• Corruption d’Etat

    La récente nomination par Donald Trump d’Andrew Wheeler, ancien lobbyiste de l’industrie du charbon, comme numéro deux de l’Agence étasunienne de protection de l’environnement est exemplaire. En campagne, le milliardaire avait promis de « drainer le marais » des affairistes qui embourbe Washington. Au pouvoir, il n’a cessé de faire de l’Etat sa chose, et celle de ses proches et alliés.

    Caricatural, Donald Trump n’est pourtant que le symbole le plus visible du désarmement de la puissance publique au profit d’intérêts privés. Le scandale du glyphosate, commercialisé par la multinationale Monsanto sous le nom de #Roundup, illustre ce mal qui ronge les Etats.

    Critiqué depuis une vingtaine d’années, ce pesticide associé aux OGM a été qualifié de « cancérogène probable » en mars 2015 par le Centre international de recherche sur le cancer de l’OMS (CIRC) sur la base d’un corpus d’études pourtant similaire à celui ayant conduit les autorités européennes à l’adouber. Ce mystère scientifique, la divulgation depuis mars dernier de milliers de documents internes au groupe – les #Monsanto_Papers – a permis de l’éclairer : « portage » de recherche ou « ghostwriting » – un savant « indépendant » prête son nom à une étude réalisée par la firme –, liens d’intérêts occultés, rapports modifiés, campagnes de dénigrement, pressions sur les éditeurs scientifiques, menaces juridiques, chantages aux subventions : gare aux imprudents qui se mettraient sur le chemin du géant des OGM !

    De fil en aiguille, on découvre que les agences publiques – sans réels moyens – sont contraintes de recopier les milliers d’études et de synthèses commanditées par les multinationales. On comprend mieux dès lors pourquoi les autorités sanitaires européennes se montrent discrètes quant aux preuves avancées par leurs experts – anonymes ! – garantissant la non-toxicité du glyphosate.

Extraits des entrées —

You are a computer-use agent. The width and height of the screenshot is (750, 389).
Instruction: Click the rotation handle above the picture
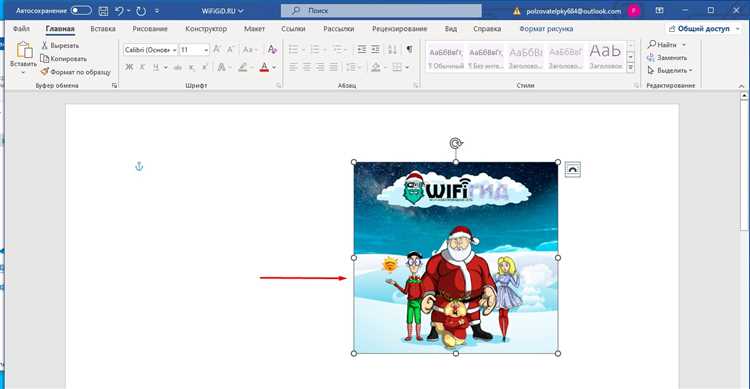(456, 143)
---
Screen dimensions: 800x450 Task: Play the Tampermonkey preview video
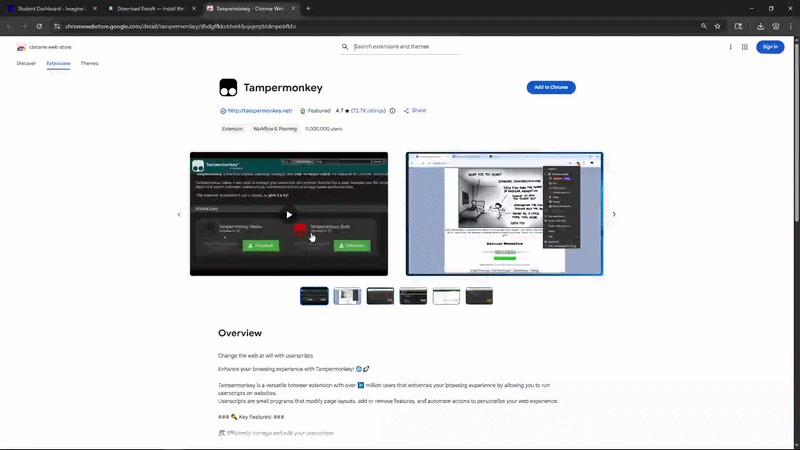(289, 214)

Tâches à réaliser —
(a) Pour chacune de ces affirmations, dites si elle est conforme à l'extrait sur la corruption d'État en répondant par oui ou non, puis citez mot pour mot les termes de l'extrait qui tranchent. (i) Andrew Wheeler a travaillé comme lobbyiste pour l'industrie du charbon. (ii) Le CIRC s'est fondé sur des études très différentes de celles qu'ont examinées les autorités européennes. (iii) Les agences publiques ont de gros moyens pour mener leurs propres études.
(b) Selon l'extrait sur la corruption d'État, pourquoi les autorités sanitaires européennes restent-elles discrètes sur les preuves de la non-toxicité du glyphosate ? Répondez en une à trois phrases.
Les entrées n'ont aucun rapport avec l'extrait sur la corruption d'État.

Réponses rédigées —
(a)
(i) Oui : « ancien lobbyiste de l’industrie du charbon ».
(ii) Non : « sur la base d’un corpus d’études pourtant similaire à celui ayant conduit les autorités européennes à l’adouber ».
(iii) Non : « les agences publiques – sans réels moyens – sont contraintes de recopier les milliers d’études et de synthèses commanditées par les multinationales ».

(b) Les agences publiques n'ont pas de réels moyens. Elles sont donc obligées de recopier les milliers d'études et de synthèses commandées par les multinationales.